In short, cryptos are no substitute for gold.
Gold is different from almost every other asset because it is used in so many ways. Investors and central banks own gold to generate returns and protect their wealth. Jewelry is a major part of gold demand. Gold is also a key component of electronic devices, from cell phones to TV sets. (Figure 1).
As gold has multiple uses, its’ price can be more resilient than prices of many other assets. When financial markets are under stress, investors buy gold as a haven. When economies are doing well, consumers buy more gold jewelry and electronics.
For our discussion, we refer to bitcoin statistics when we talk about cryptos, since it has the largest market capitalization of all cryptocurrencies.
Some consumer research shows that investors are more likely to view cryptos as a high risk, high return, speculative bet compared with gold. (Table 1) Cryptos can experience big price swings. Bitcoin, for example, has soared and tumbled in value over the past year, as speculators have piled in or sold out.
Gold is mined across the world and no continent accounts for more than 30% of global production.
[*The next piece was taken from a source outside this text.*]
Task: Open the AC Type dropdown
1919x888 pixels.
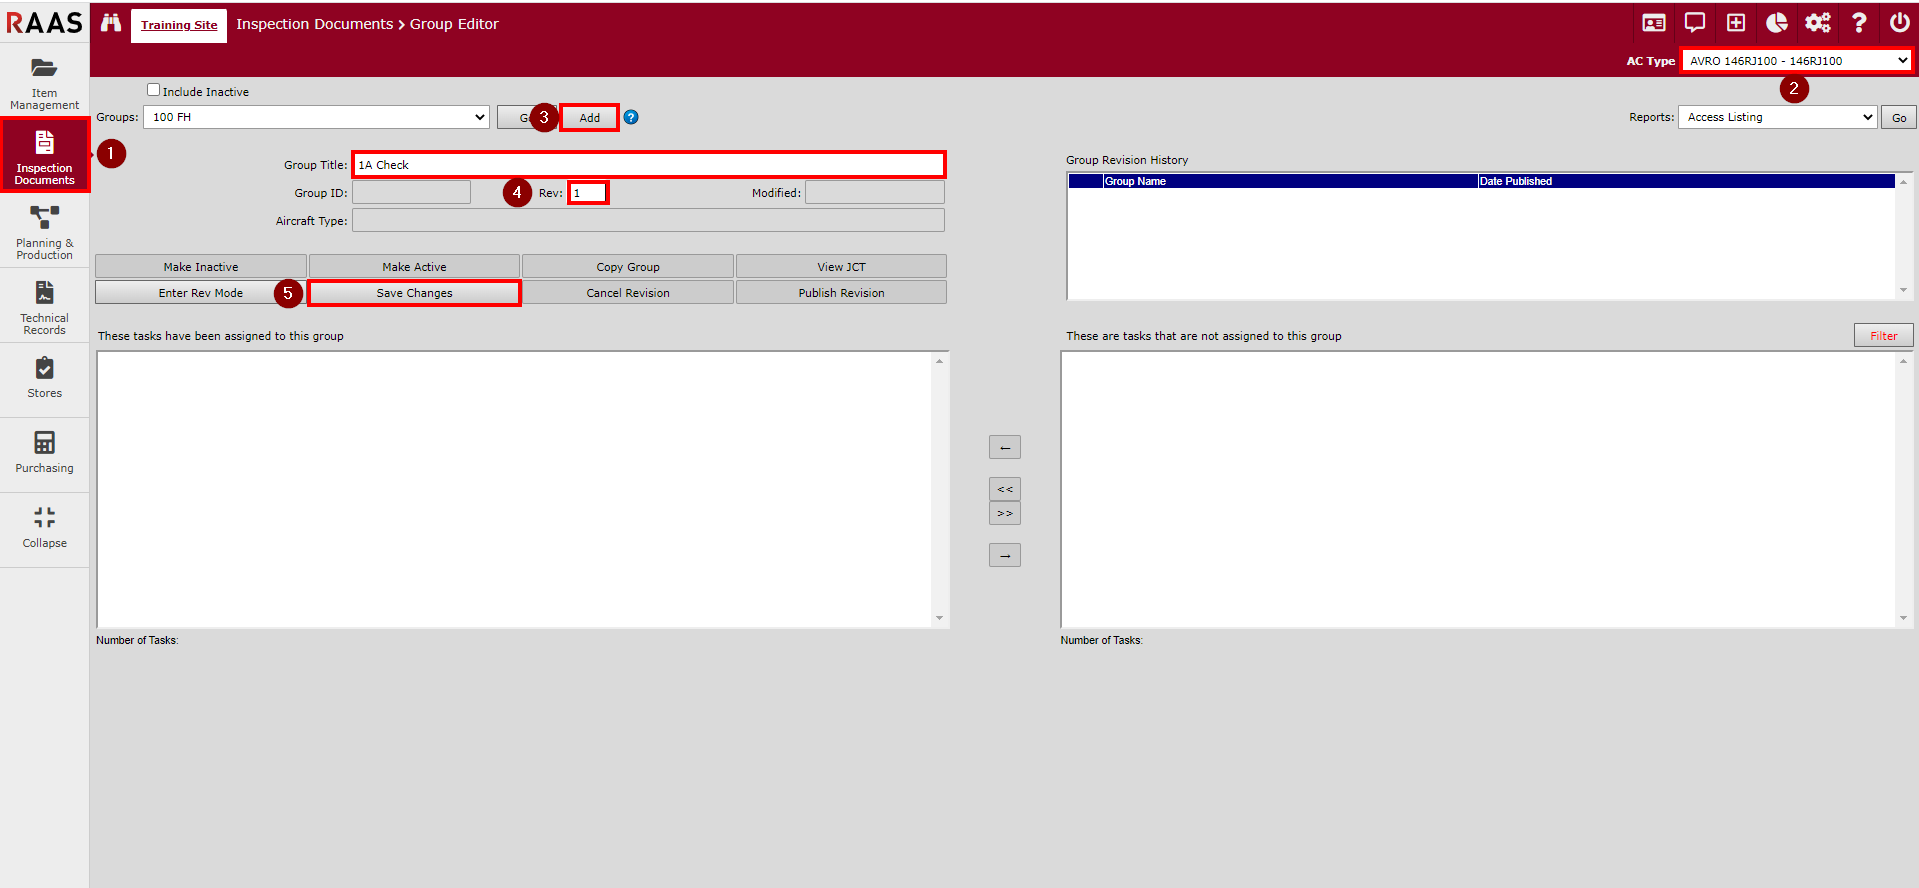Action: click(x=1797, y=61)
Ownership of gold is diverse. The US Treasury is the largest known holder of gold, but it owns just 4% of all the gold above ground. Almost 50% of this stock of gold is in jewelry owned around the world, while and more than 20% is owned by investors as gold bars and gold coins.
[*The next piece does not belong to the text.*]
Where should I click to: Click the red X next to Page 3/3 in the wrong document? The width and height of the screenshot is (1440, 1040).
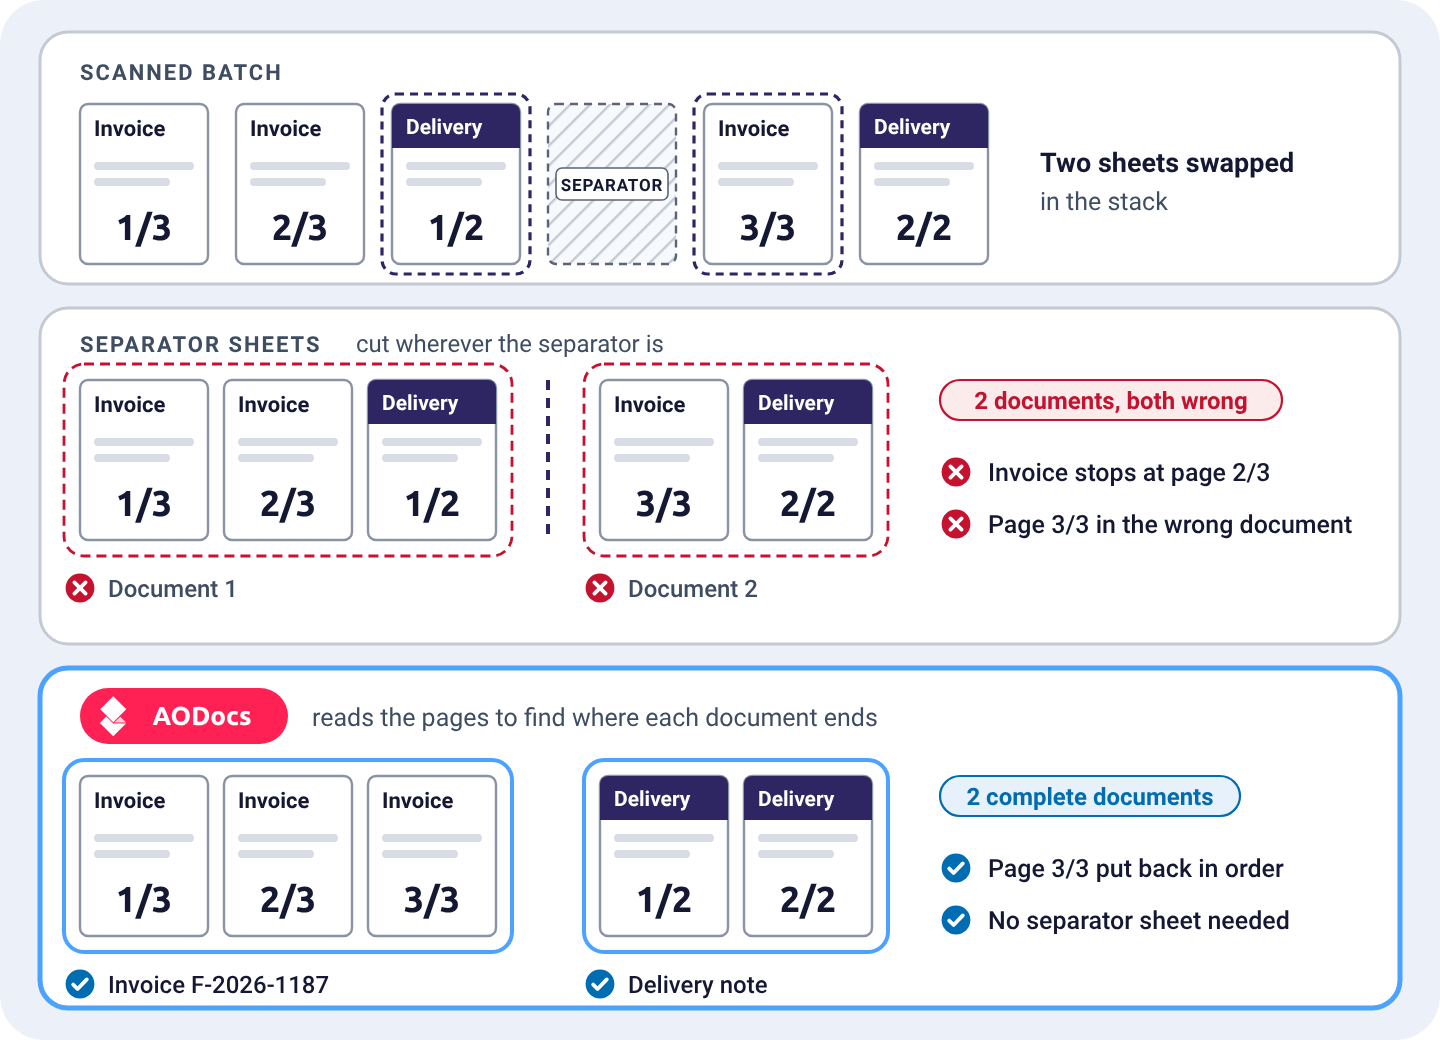[956, 524]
In 2021, entities in five countries controlled, on average, 80% of computing power on the Bitcoin network. Bitcoin ownership is also highly concentrated – just 2% of Bitcoin holders own 95% of all available Bitcoins.
Gold tends to come into its own when equity markets are under stress. Bitcoin, however, does not follow this pattern. From November 2021 to May of 2022, for example, Bitcoin more than halved in value, as the S&P 500 index and the Nasdaq both fell back. Gold, by contrast, held steady.
As cryptocurrencies are much more volatile than gold, our analysis suggests that investors who own cryptos would benefit from adding gold to their portfolios, to reduce overall risks and increase long-term underlying returns.